The initial communication about this problem was asynchronous and consisted of me asking everyone how it was possible we found out about the misunderstanding this far into the project.
Then came the Teams call. It started off difficult, because everyone was looking at everyone else while the proverbial smoke was coming out of my ears because this was not going in the right direction … and then, after about 30 minutes, we started to have a synchronous discussion. I stated the objective and the consequences of failing to meet this objective.
Then the team got to talking the fundamentals of the problem. People in the call called other people to join the call to get their opinion, the scope was clarified and the big bad thundercloud in the sky was quickly shown to be less of a challenge than it first appeared to be.
The entire call lasted about 90 minutes. During the call we talked shop, we talked issues, we established mutual understanding, and we worked the solution. My role, as a leader, was to ensure that if the team was blocked, I would know I had to solve that. We came out on the other side with a clear way forward which respected the timelines we needed to respect.
And that was a win. Now, what is the lesson here? First, we need to work like this all the time instead of only in crisis mode. Second, our asynchronous communication, via email and chat, works for each of us individually. We throw the issue or the answer over a wall and know that it will be picked up later. What we do not know, what asynchronous communication does not allow, is to validate proper understanding. While asynchronous communication may work for you and me individually, it is not the best way to talk within a team on a mission.
A call for more breakthrough workflow innovation
Where does that leave organisations? It is clear from Cal Newport’s book that most organisations have issues that mere leadership cannot solve. Leadership may even make those situations worse if it creates a purpose which the underlying organisational processes, the workflow as Cal Newport calls it, do not support but detract from. It becomes problematic if that purpose is driven by engaged leadership. That is a problem, because as a motivated collaborator you want to go where your leadership is pointing you … but the processes will not allow you to get there. These situations have no happy ending and the collaborator will blame leadership for not addressing the underlying problem.

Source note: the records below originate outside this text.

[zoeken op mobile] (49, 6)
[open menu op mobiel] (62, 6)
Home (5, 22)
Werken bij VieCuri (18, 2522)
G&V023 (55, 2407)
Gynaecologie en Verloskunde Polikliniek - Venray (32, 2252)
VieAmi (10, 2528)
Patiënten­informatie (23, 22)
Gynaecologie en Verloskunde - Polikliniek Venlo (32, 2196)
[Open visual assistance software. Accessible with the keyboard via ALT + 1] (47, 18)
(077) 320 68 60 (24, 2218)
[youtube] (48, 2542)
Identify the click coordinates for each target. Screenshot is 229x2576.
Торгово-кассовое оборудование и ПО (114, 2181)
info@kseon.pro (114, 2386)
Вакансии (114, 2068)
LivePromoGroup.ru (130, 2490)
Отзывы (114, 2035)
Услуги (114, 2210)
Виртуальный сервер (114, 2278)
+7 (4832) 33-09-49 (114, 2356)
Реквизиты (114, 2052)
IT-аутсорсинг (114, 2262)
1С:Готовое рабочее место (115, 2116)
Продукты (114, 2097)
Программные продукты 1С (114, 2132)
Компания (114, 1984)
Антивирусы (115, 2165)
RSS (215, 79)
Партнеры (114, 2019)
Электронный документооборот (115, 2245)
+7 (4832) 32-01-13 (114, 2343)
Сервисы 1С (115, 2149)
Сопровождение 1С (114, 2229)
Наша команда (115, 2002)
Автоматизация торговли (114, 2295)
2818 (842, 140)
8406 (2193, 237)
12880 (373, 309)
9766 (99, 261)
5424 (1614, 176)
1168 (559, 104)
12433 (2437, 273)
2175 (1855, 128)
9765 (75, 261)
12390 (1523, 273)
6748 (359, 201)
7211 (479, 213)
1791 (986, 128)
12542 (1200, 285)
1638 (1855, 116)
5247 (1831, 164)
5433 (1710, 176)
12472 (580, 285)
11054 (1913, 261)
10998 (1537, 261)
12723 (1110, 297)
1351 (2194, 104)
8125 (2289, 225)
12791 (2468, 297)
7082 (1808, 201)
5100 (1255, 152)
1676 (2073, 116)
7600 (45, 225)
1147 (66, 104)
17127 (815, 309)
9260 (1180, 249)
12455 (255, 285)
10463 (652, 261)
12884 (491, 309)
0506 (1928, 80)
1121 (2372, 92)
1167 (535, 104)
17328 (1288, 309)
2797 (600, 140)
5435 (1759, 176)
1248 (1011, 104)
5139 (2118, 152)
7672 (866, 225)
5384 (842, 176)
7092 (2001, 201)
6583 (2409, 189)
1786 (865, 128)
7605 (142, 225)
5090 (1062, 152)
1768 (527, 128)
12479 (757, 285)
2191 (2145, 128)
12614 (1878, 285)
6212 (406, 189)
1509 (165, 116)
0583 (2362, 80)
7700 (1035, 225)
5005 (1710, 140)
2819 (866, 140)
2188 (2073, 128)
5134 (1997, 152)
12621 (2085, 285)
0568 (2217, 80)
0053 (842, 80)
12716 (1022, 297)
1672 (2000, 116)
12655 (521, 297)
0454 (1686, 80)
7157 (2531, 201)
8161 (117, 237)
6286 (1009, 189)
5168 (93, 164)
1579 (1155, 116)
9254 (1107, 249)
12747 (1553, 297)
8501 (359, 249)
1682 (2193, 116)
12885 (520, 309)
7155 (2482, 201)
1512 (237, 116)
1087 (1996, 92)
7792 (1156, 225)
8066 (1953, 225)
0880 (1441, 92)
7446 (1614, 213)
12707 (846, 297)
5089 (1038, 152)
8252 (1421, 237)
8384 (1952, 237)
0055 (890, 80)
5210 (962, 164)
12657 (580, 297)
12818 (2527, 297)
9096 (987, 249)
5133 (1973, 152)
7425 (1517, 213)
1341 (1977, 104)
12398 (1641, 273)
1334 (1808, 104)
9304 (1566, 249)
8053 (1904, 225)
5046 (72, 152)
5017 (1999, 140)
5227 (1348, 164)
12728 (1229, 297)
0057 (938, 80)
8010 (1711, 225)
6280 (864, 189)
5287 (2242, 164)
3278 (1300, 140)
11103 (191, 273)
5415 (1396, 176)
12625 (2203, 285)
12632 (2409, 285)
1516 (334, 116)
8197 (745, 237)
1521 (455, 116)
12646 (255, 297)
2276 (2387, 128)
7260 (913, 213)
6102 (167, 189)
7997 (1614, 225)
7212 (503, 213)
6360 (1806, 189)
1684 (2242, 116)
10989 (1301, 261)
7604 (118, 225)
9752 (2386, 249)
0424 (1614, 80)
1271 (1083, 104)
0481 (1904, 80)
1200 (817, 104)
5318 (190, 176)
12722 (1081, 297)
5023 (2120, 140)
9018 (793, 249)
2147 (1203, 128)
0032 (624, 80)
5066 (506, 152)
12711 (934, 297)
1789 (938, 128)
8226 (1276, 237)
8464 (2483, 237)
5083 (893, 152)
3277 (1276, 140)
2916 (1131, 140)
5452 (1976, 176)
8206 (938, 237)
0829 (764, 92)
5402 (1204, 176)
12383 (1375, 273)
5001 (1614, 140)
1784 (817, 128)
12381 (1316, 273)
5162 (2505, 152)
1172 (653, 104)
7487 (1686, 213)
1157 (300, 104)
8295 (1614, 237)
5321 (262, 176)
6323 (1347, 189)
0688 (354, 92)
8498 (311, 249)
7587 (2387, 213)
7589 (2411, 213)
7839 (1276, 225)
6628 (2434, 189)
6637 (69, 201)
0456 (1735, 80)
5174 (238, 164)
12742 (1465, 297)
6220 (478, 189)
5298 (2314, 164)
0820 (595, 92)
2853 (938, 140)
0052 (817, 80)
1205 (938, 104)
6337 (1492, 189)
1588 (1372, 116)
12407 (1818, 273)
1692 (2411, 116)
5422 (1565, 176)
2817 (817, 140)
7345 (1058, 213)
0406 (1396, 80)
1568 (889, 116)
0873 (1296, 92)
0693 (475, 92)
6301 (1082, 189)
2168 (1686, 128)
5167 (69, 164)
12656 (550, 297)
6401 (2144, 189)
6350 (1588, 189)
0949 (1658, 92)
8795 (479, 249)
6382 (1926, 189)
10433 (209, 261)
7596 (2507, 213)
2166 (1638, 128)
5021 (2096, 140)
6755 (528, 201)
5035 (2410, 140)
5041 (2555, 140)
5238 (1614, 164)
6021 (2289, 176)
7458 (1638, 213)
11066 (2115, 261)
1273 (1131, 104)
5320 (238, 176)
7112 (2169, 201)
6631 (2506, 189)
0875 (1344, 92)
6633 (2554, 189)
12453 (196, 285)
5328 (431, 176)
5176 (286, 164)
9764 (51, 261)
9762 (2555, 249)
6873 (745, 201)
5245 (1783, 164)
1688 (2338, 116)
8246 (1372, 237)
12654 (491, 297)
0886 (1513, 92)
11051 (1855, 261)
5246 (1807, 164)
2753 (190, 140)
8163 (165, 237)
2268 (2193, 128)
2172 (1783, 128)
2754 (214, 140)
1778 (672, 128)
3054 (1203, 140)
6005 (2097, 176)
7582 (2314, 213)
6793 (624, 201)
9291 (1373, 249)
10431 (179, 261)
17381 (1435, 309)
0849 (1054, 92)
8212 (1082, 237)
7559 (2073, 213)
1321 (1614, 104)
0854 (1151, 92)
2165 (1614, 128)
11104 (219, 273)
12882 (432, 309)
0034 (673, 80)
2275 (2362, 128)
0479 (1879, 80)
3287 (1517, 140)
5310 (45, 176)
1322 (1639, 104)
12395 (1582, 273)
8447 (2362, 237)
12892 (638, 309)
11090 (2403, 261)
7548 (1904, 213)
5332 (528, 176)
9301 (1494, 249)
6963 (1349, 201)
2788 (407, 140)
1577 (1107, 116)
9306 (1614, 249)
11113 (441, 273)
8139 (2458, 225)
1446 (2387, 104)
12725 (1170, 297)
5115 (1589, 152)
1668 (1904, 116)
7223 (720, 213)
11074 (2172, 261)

Dare to look at the workflows themselves while working on leadership. Do not shy away from reducing the asynchronous communications such as emails and chats to move towards a more coordinated, face-to-face, synchronous way of interacting, leaving the collaborators the time to focus on doing what they do best, delivering content, for the rest of the time. Regularly recalibrate, regularly make sure that everyone is aligned, knows and understands what is going on in the project or the day-to-day work, using tools that are available and allow for this type of synchronous communication to function even in these times of confinement.
Incrementalism is not the solution
Let’s not try to be incremental about this either. As Cal Newport points out, regulatory initiatives such as the French initiative to limit the time during which an employer can ask a collaborator to monitor and react to email does not address the underlying issue, which is simple: asynchronous communication is not the solution to our current challenges, it is part of the problem, the biggest part.
If we want to keep our collaborators motivated, we need to have them talk to each other and talk to them on a regular basis. Yes, we need to support them where we can, as members of leadership. But we need to let them do the work for the remainder of the time.
Solving these challenges will take more than better leadership. It will take courage. After that, I am sure that leadership initiatives such as collective intelligence can make a real difference. But first we need to get the workflow optimised.